Gli ci sarebbero voluti settanta, ottanta giorni per scoprire che solo la carne umana, la sua carne era ciò che da sempre avrebbe potuto soddisfare il suo appetito? Il digiunatore, un cannibale? Molto probabilmente ho torto a proporre questa lettura del racconto, ma chi avrebbe dato ragione a un lettore che, prima che lo dicesse Kafka, avesse sostenuto che il digiunatore se ne stava in gabbia perché non aveva ancora trovato qualcosa che lo aggradasse davvero, chi? Chi l’avrebbe considerata la lettura più corretta? Lo scrittore praghese ci smentisce sempre, e sempre senza raggiro scredita e vanifica tutte le nostre certezze.
Quando ricevette dall’editore tedesco le prime bozze del racconto di Jean Giono L’uomo che piantava gli alberi – nella cui la doppia pagina centrale Pericoli aveva deciso di concludere con un disegno alla Saul Steinberg una immaginifica storia dell’arte per come è stato rappresentato l’albero da Giotto in poi – la prima cosa che fece fu di spedire proprio a Saul Steinberg quella doppia pagina. I due si conoscevano e Pericoli sapeva da Aldo Buzzi, un loro comune amico, che Steinberg non stava bene in quel periodo.
La risposta arrivò con una cartolina, la grafia traballante: «Caro Pericoli va bene per l’albero Saluti e Auguri Saul Steinberg Nov 20 97». Si potrebbe ora immaginare nella buca delle lettere del suo studio milanese una cartolina del tutto simile a quella: «Caro Pericoli va bene per il Digiunatore. Post Scriptum: Vada a rivedersi il mio autoritratto. Ho disegnato la mia faccia come lei, ma prima di lei, Saluti».
E sì perché Pericoli e Kafka hanno entrambi disegnato il volto di Kafka in un modo magicamente, meravigliosamente simile.

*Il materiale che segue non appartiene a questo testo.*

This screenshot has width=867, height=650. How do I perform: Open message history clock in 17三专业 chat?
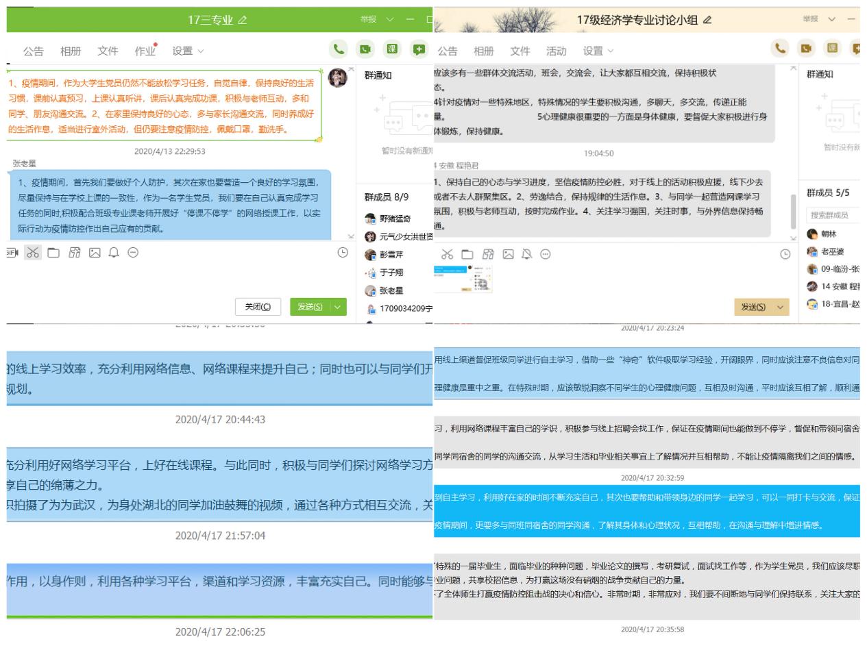click(343, 253)
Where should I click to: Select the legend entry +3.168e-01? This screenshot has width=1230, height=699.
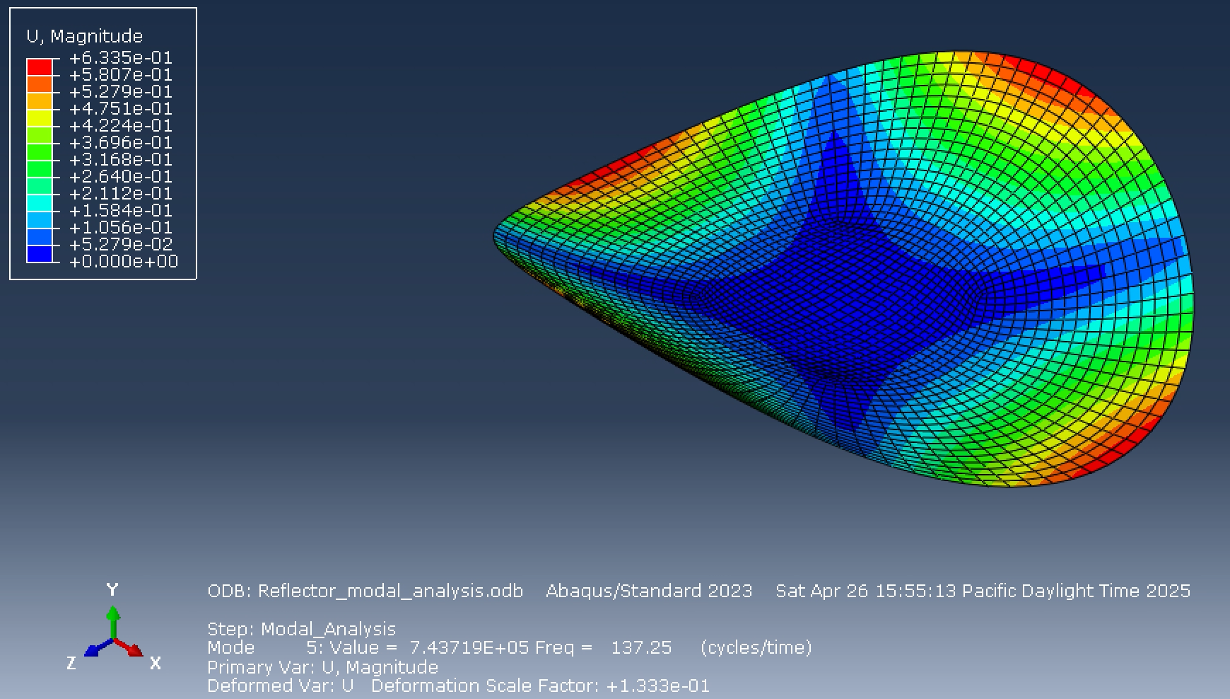(120, 159)
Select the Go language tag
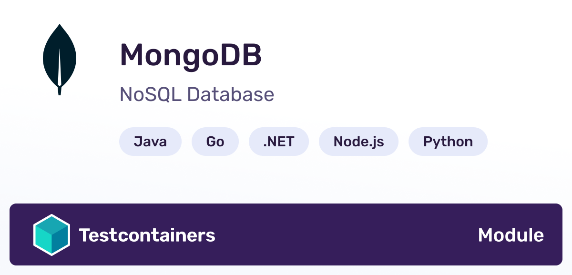 pyautogui.click(x=215, y=142)
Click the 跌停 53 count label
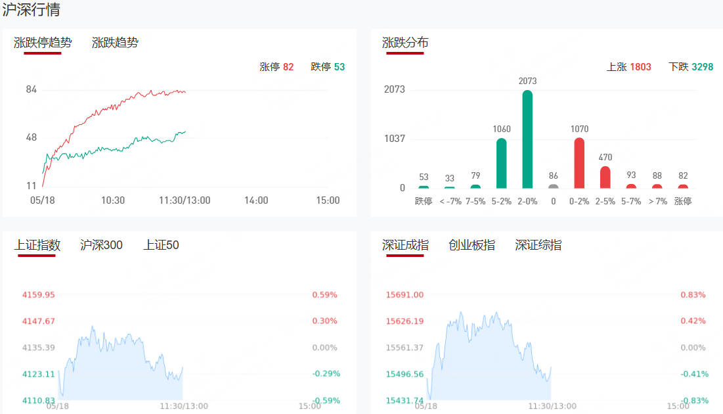Screen dimensions: 723x414 pos(328,67)
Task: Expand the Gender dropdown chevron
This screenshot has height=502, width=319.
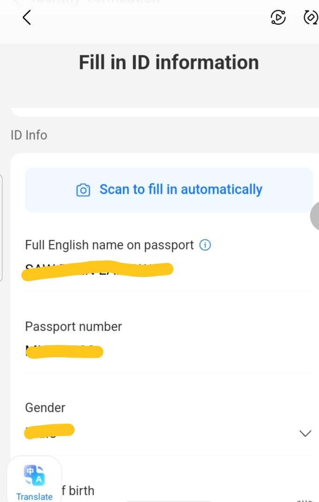Action: point(305,433)
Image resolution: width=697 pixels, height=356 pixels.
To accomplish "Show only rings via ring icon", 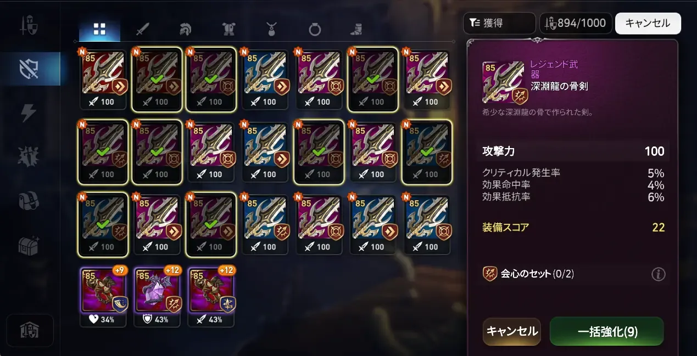I will click(315, 30).
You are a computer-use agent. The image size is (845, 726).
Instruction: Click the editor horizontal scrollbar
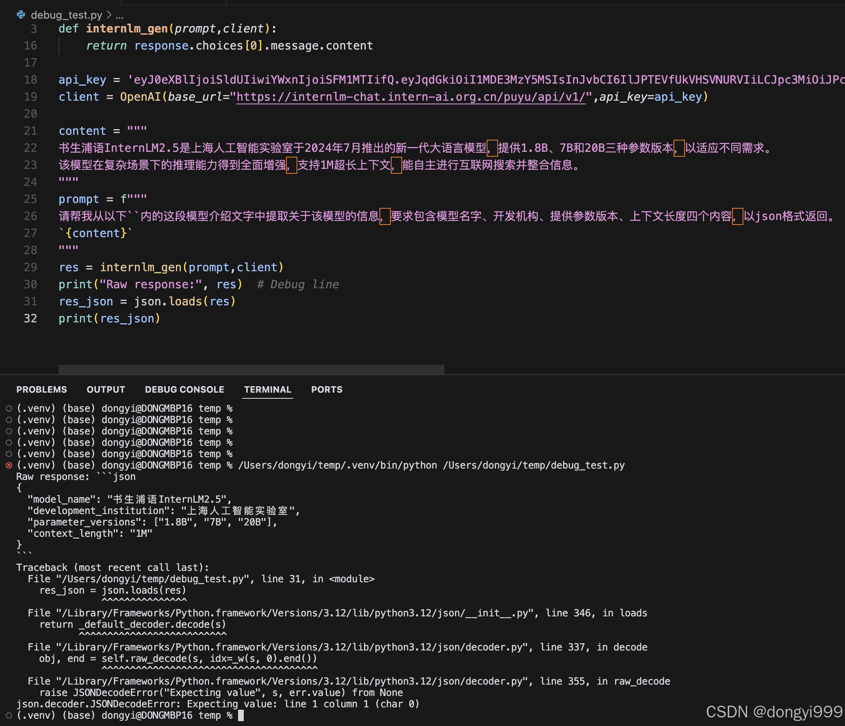click(x=251, y=369)
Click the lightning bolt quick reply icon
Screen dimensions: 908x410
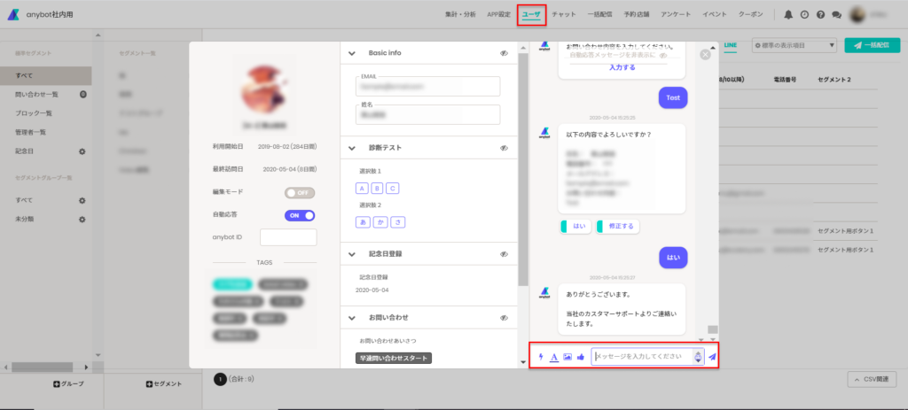541,357
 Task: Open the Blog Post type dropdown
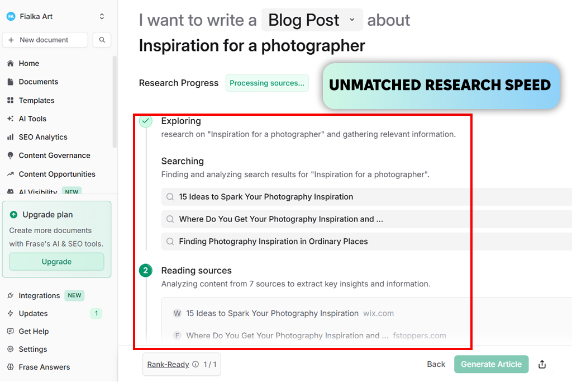[x=312, y=20]
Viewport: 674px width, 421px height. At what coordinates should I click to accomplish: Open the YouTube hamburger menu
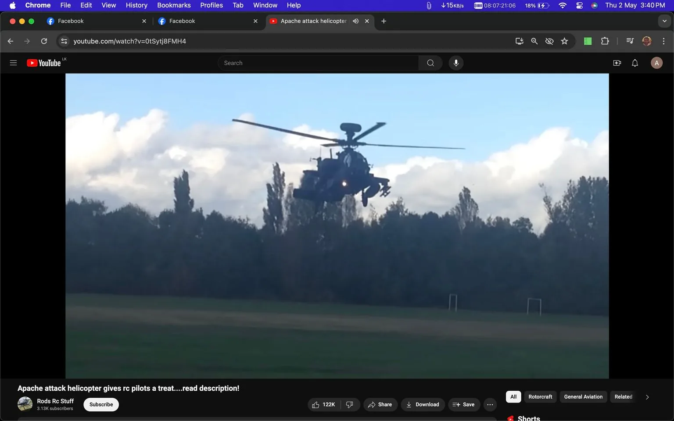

Ma questa sarebbe un’altra storia e ora devo chiudere la recensione di Un digiunatore di Franz Kafka. Franz Kafka, un pomeriggio in cui a casa di Max Brod trovò il padre dell’amico che dormicchiava sul divano del salone, e non volendolo svegliare, quando gli passò accanto gli sussurrò appena: «Per favore, mi consideri solo un sogno». Ora verrebbe da bisbigliare, per non rischiare di svegliarci, Tullio Pericoli, possiamo per favore considerare i suoi disegni come un unico, lunghissimo sogno che dura da tutta la nostra vita, possiamo?